Defined Contribution

Pensions professionals from across the industry are split on the effectiveness of the Department of Work and Pensions' (DWP) television advertising campaign.

AE advert screengrab 200912

The £3.5m adverts, which aired for the first time this week, are part of a wider media push that sees the DWP use newspaper, radio, and poster advertising to make more employees aware of the impending start of auto-enrolment.

Pensions minister Steve Webb praised the advert when he spoke at PW’s Pensions Leadership Summit last week.

The DWP has put these people in as trusted voices, yet the first person you see in the video can’t seem to make her mind up about whether she’s in or out.

He said: “When I met employees to test this advert out, they said, ‘this makes us feel good about auto-enrolment; at least it’s some positivity about it’.”

The National Association of Pension Funds also expressed its support for the adverts’ clarity.

Chief executive Joanne Segars said: “It can be tough to talk about pensions and ‘automatic enrolment’ is hardly something that trips off the tongue – it’s great to see the government getting the basic messages out on this landmark reform and I liked the way the ad mixed in a few famous business faces.”

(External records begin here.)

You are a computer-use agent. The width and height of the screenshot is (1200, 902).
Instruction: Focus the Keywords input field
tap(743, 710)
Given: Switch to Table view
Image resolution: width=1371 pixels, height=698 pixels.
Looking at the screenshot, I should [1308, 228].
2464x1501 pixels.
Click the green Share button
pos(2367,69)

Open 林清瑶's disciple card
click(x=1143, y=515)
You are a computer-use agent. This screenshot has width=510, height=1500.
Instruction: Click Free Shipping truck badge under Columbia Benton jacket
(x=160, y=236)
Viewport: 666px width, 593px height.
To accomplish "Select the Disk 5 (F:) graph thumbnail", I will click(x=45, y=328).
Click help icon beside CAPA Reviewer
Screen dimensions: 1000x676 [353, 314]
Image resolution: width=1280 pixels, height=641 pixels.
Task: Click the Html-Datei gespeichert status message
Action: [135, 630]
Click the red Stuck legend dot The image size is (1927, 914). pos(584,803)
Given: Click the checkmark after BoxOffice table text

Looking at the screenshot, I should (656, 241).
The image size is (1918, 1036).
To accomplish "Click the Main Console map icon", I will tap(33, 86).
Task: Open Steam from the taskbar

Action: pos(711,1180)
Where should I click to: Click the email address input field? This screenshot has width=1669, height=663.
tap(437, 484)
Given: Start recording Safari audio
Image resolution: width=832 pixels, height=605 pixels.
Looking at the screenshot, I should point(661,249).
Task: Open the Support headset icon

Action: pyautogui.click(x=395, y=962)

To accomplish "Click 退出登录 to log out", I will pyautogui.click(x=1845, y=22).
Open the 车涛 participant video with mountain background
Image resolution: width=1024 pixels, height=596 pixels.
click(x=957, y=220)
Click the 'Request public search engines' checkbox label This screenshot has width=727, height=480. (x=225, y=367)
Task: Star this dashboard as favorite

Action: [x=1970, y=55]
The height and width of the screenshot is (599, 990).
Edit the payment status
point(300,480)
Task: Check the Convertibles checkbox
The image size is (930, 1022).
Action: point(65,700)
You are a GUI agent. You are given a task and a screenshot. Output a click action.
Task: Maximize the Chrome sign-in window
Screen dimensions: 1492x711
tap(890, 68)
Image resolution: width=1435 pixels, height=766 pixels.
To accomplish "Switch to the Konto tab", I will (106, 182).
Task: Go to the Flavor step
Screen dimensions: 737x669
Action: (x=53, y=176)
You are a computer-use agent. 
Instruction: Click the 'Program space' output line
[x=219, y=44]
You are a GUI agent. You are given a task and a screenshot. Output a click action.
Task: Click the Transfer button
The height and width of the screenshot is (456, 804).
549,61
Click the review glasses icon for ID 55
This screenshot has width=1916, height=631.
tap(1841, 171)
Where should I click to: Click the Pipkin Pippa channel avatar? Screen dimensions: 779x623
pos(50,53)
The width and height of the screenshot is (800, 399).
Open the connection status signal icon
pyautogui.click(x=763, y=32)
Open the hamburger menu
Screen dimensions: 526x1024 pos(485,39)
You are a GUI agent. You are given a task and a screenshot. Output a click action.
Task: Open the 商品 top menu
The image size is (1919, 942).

But the campaign was criticised by Kevin Shilling, director of Shilling Communcation.

He said: “As someone who said of pensions ‘I don’t have one – I think life’s too short and it would be another thing to worry about’, the choice of Karren Brady to front the campaign is an odd one.

“The DWP has put these people in as trusted voices, yet the first person you see in the video can’t seem to make her mind up about whether she’s in or out.”

Shilling said the advert appeared to have been produced by a team with no knowledge of pensions or of the new legislation.

“It is misleading. Workplace pensions is a great opportunity to set out the facts about pensions but the government has gone for the easy option – as they did with stakeholder pensions – of misleading the public.”